Copy the lines of the listing below word for word, starting at the line that contains "Describe the element at coordinates (184, 186)" and ending at the line that contains "y-axis-label: (N) is".

_Task input_.
-- Opening Marker --

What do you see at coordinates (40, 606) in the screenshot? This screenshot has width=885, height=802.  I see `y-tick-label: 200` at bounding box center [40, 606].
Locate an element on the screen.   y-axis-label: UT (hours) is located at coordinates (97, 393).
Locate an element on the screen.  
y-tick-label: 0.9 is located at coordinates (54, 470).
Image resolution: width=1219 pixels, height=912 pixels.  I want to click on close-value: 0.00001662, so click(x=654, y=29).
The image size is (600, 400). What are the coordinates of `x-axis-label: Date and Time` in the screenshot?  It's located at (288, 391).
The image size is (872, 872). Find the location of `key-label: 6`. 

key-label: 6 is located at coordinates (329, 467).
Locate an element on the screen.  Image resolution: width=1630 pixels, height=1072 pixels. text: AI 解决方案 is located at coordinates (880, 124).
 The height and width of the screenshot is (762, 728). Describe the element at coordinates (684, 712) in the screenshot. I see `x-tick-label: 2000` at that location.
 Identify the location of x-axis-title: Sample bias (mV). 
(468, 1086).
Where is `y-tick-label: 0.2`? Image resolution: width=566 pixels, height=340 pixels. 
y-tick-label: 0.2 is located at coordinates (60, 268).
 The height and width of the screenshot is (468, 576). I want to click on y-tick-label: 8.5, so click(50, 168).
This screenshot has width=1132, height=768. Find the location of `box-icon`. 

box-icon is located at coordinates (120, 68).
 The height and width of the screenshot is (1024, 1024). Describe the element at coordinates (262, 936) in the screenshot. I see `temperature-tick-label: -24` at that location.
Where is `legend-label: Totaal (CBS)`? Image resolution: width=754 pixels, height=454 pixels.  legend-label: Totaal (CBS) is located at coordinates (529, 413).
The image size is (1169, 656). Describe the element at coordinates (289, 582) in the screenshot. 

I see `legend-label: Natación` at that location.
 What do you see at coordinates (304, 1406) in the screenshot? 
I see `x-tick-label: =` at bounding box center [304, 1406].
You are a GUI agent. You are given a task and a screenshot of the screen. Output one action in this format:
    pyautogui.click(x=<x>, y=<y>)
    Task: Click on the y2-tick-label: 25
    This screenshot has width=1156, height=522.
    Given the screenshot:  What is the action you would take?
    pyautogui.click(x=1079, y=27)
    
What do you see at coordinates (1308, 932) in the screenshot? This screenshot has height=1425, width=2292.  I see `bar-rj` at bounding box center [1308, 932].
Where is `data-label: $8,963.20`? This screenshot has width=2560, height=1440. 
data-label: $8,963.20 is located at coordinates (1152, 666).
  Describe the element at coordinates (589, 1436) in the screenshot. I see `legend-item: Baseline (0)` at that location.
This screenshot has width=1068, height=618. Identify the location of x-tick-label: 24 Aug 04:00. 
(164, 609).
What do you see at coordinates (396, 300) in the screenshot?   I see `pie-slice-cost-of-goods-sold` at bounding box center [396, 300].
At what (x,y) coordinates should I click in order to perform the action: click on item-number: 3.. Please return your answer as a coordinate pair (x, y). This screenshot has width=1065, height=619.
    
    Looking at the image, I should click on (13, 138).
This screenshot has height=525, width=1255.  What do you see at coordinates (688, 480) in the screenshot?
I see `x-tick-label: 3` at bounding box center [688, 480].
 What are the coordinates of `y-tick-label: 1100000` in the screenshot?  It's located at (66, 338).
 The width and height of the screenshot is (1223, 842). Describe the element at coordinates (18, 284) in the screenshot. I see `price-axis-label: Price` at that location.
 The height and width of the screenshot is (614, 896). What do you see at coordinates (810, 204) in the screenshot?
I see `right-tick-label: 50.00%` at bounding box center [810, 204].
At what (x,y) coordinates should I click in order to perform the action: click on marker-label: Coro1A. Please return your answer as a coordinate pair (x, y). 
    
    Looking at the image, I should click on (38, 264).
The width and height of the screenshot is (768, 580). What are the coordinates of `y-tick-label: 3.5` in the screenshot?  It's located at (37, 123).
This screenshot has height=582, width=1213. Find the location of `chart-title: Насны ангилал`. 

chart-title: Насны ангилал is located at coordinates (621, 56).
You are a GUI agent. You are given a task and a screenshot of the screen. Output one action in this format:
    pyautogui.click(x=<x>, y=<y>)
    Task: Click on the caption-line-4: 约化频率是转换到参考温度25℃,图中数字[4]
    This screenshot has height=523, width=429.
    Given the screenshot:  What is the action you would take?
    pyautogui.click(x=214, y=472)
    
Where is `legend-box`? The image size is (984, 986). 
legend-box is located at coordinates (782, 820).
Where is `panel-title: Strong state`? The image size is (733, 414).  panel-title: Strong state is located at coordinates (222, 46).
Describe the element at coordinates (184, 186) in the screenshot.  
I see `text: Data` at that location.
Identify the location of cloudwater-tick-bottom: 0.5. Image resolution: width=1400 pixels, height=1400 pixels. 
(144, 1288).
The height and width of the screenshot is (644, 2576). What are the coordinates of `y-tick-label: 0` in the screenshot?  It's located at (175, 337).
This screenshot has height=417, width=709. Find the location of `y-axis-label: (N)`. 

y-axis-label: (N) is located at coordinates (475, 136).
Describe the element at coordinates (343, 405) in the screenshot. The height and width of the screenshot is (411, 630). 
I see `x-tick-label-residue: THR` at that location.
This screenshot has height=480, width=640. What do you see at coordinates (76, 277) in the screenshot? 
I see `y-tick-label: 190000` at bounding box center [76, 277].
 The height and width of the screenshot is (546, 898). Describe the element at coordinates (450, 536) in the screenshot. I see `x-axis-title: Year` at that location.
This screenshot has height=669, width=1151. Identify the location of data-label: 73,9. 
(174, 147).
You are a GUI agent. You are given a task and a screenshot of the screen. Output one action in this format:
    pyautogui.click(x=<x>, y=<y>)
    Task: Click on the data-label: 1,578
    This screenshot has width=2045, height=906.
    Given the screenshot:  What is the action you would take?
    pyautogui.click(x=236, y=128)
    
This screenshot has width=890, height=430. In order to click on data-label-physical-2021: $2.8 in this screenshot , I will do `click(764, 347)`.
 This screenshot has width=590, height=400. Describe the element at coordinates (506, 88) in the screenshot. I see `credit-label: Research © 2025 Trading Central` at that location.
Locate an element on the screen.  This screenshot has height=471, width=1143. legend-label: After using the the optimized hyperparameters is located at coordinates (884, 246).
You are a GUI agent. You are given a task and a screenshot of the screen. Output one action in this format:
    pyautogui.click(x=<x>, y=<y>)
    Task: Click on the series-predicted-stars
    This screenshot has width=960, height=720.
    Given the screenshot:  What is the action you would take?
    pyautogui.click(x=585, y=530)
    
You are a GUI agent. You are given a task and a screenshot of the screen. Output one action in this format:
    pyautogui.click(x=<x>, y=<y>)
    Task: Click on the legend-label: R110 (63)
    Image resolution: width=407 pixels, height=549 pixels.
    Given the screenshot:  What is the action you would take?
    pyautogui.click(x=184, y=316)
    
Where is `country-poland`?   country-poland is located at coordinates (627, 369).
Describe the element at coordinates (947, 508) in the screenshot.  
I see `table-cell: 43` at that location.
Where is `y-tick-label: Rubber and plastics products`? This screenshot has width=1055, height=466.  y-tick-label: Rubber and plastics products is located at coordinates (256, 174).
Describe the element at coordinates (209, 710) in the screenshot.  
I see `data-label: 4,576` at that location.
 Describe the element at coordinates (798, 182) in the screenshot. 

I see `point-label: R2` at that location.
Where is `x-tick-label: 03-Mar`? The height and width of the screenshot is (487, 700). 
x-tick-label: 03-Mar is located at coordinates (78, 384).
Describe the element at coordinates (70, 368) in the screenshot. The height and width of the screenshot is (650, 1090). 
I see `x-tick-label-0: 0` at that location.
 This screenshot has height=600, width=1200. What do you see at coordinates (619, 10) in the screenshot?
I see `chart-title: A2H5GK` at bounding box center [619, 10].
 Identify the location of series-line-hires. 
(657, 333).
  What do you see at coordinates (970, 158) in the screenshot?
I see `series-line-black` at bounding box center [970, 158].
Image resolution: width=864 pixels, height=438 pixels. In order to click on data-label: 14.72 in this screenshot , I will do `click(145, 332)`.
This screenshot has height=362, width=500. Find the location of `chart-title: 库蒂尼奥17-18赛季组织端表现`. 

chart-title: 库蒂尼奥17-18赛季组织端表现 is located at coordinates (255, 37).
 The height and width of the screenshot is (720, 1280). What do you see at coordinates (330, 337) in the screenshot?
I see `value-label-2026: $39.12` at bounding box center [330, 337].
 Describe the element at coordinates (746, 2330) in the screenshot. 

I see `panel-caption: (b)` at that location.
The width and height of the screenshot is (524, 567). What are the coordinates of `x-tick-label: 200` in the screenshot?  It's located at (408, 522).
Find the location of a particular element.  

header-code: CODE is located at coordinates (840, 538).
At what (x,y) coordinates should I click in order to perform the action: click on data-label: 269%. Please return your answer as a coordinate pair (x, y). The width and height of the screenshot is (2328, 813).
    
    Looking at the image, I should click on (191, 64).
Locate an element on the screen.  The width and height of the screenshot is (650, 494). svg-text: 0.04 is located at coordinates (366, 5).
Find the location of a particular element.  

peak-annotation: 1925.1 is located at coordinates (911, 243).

-- Closing Marker --

_Result_.
Describe the element at coordinates (184, 186) in the screenshot.  
I see `text: Data` at that location.
Identify the location of cloudwater-tick-bottom: 0.5. Image resolution: width=1400 pixels, height=1400 pixels. 
(144, 1288).
The height and width of the screenshot is (644, 2576). What are the coordinates of `y-tick-label: 0` in the screenshot?  It's located at (175, 337).
This screenshot has height=417, width=709. Find the location of `y-axis-label: (N)`. 

y-axis-label: (N) is located at coordinates (475, 136).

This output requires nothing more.